Yesterday saw the launch of the Publishing Point, an industry group—originally called the Digital Publishing Group—dedicated to bringing together forward-thinking people in the book industry for education and interaction. The first Publishing Point event also took place yesterday, with Hanny Hindi, a Clickable Guru, speaking to the group about SEM.

I’m lucky enough to have been able to learn about SEO/SEM basics through my job, but nevertheless Hanny’s talk gave me lots to think about. One of the best nuggets I took away from his talk was this statement, roughly paraphrased:

This isn’t totally new. This is still Don Draper stuff—the same marketing questions, the same need for quality campaigns. It’s just a new way to ask those questions, do market research, find and connect with buyers.

With SEM there are terms to learn and new concepts to cover, but fundamentally it’s just marketing—what we’ve been doing for years.

It seems to me this is also an apt and helpful way to think about massive changes that are transforming publishing. So often we—and the press—get taken by hyperbole: we hear that the “death of publishing” is nigh; that the Kindle is a “book-killer.” I don’t think the book will ever die, nor do I think publishing will die.

But what we can—and must—change is how we think about the role of the publisher. People will always want quality content to read, and they value publishers to find that content for them (and they also value “real,” physical books, too).

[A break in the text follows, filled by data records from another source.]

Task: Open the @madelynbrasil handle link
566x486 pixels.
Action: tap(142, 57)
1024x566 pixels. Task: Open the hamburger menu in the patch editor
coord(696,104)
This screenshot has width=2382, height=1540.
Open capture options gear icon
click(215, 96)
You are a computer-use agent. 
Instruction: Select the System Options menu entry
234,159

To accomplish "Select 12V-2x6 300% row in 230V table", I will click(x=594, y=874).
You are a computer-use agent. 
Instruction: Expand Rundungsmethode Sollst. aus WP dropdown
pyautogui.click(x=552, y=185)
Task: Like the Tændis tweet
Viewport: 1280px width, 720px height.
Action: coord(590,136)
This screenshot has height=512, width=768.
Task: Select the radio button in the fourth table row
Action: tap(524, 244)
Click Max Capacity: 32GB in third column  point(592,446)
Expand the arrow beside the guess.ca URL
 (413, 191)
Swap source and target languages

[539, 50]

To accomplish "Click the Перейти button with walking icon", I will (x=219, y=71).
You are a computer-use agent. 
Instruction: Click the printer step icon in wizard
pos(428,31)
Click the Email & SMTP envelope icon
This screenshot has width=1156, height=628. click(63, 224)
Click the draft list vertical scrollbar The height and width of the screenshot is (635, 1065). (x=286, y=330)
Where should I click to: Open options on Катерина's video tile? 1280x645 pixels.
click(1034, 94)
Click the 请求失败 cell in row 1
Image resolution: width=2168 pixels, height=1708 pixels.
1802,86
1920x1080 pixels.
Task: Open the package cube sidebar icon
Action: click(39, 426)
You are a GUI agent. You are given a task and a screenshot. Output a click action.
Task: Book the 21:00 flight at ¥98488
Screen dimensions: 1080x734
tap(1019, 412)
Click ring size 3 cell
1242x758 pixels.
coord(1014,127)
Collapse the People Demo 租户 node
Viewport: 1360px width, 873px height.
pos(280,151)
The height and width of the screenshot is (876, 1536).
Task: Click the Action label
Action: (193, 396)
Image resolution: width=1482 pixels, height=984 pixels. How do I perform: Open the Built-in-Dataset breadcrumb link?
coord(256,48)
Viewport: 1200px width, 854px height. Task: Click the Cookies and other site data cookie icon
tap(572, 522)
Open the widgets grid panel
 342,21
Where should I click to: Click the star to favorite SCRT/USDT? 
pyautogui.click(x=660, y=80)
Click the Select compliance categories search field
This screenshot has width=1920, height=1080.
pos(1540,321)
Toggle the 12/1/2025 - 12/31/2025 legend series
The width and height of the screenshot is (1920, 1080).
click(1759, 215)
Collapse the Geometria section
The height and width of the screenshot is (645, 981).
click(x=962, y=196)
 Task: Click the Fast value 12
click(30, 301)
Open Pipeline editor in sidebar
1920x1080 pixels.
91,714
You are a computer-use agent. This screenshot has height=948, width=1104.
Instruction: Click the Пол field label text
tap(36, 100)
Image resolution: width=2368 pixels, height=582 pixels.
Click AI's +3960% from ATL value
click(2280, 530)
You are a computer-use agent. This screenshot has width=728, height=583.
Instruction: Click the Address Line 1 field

As Craig Newmark said today, it’s about trust and curation, which are the heart of the publisher’s mission. The rest of it—formats, production, returns, pricing—is details, and clinging to the details as we’ve always known them is slowing us down. I don’t mean to downplay how important these “details” are to our industry, nor how big—and sometimes painful—their evolution will be. But they’re not, to return to Hanny’s comparison, the Don Draper stuff. They’re just the packaging.

The name of the game has changed. But it’s not a whole new ballgame. (Plus 10 points for the timely baseball metaphor!)

So let’s stop “being distressed” over digital and figure out how to make publishers’ most valuable asset—their knowledge, taste, and expertise—work in today’s market.